Let’s be honest here — talking about air pollution can be really dry and technical. Plus, I can say that the AQI is “dangerously high” today and that you should take care, but it’s still all so abstract, isn’t it? I mean, where’s the actual proof of harm? It’s a fair question, and for me personally, the graph below is the most arresting and immediate visual spark to show people that yes, indeed, those high-AQI days can really hurt your health. So, here’s the graph:
The graph above shows information from the London smog of 1952, probably the most famous and well documented air pollution disaster. The graph plots the “smoke” pollution levels (big particles of dust) along with sulfur levels and the daily death rate. On those terrible winter days of coal-induced smog, the AQI was likely in the low thousands (way above our recent crazy-bad >500 AQI) — but it’s the overlapping death rate that really strikes me. The dramatic pollution spikes are alongside an equally immediate and dramatic rise in the death rate ; also, both improve at the same pace.

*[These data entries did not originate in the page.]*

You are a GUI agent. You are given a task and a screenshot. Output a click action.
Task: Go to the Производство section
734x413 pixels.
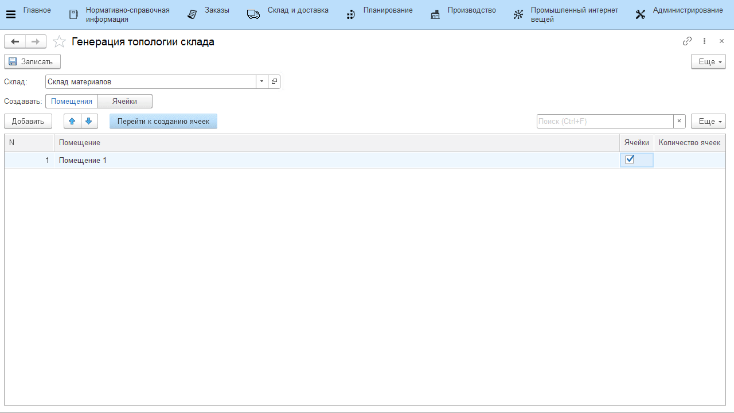click(463, 15)

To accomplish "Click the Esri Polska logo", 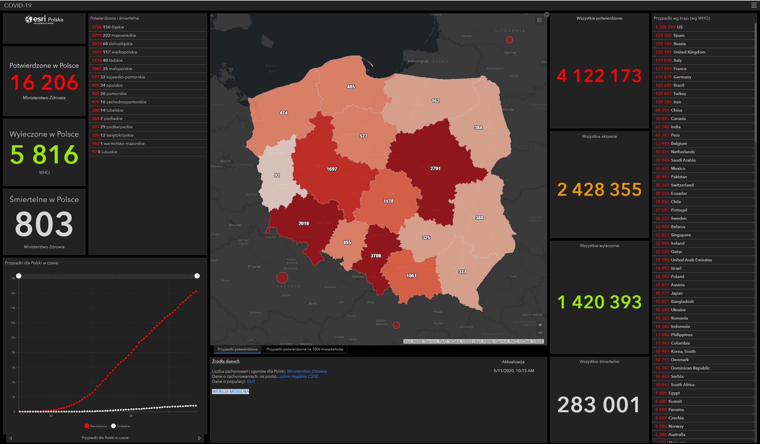I will pos(44,20).
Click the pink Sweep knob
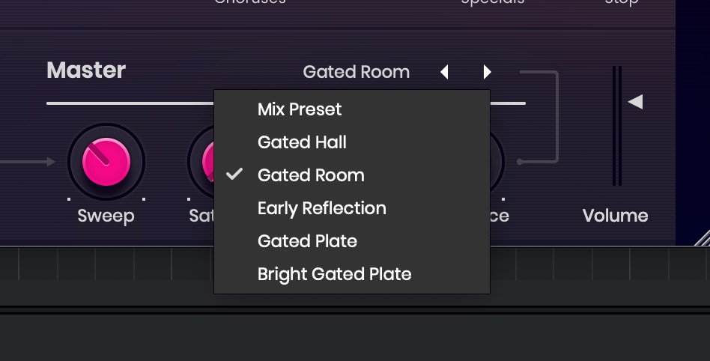Image resolution: width=710 pixels, height=361 pixels. (x=106, y=161)
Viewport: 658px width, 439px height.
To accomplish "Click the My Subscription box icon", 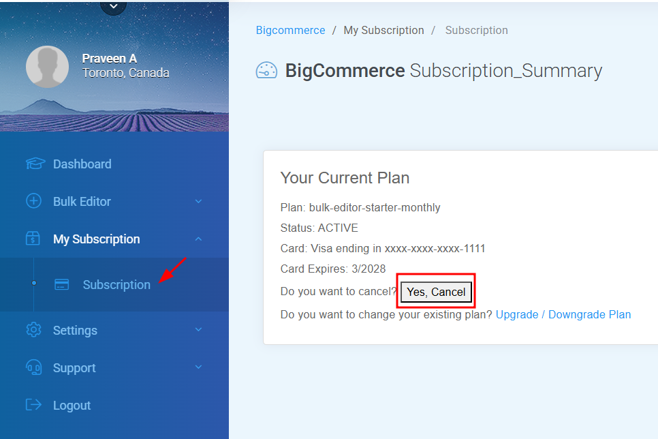I will tap(33, 238).
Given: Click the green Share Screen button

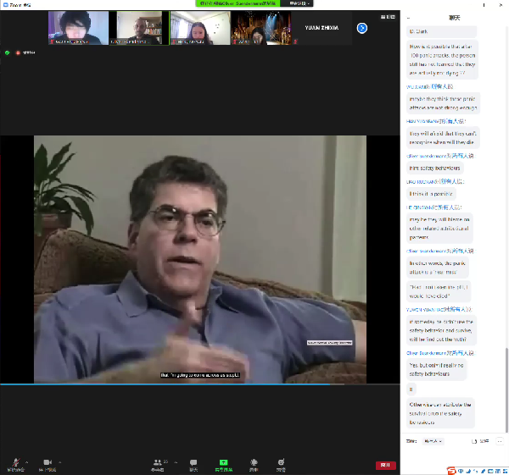Looking at the screenshot, I should [223, 462].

It’s estimated that at least 4,000 persons died from this pollution disaster, and this event was a strong wake-up call for the UK and led to major clean air laws. (Most deaths were from long-standing heart and lung disease.)
I think this graph is a great visual reminder for Beijingers who get a bit blasé or burned out from all the pollution hype (and who isn’t?). Our AQI spikes weren’t as high as that 1952 disaster, but certainly we have many days in emergency/hazardous ranges over 300 AQI — and one would expect similar bumps in mortality during those days. And of course that doesn’t include the non-death incidences of heart attacks, angina, asthma exacerbations, bronchitis, pneumonias, etc.
My ultimate goal in all of this info-sharing is to prevent unnecessary deaths from heart attacks and other diseases due to pollution spikes; I’m trying to target high-risk people — like a theoretical Beijing businessman in his late 50’s, who already survived one heart attack and is very sporadic in taking his blood pressure and cholesterol pills. I hope that people like him can take a look at the scary graph above and then think twice about a golf game when the AQI is 250.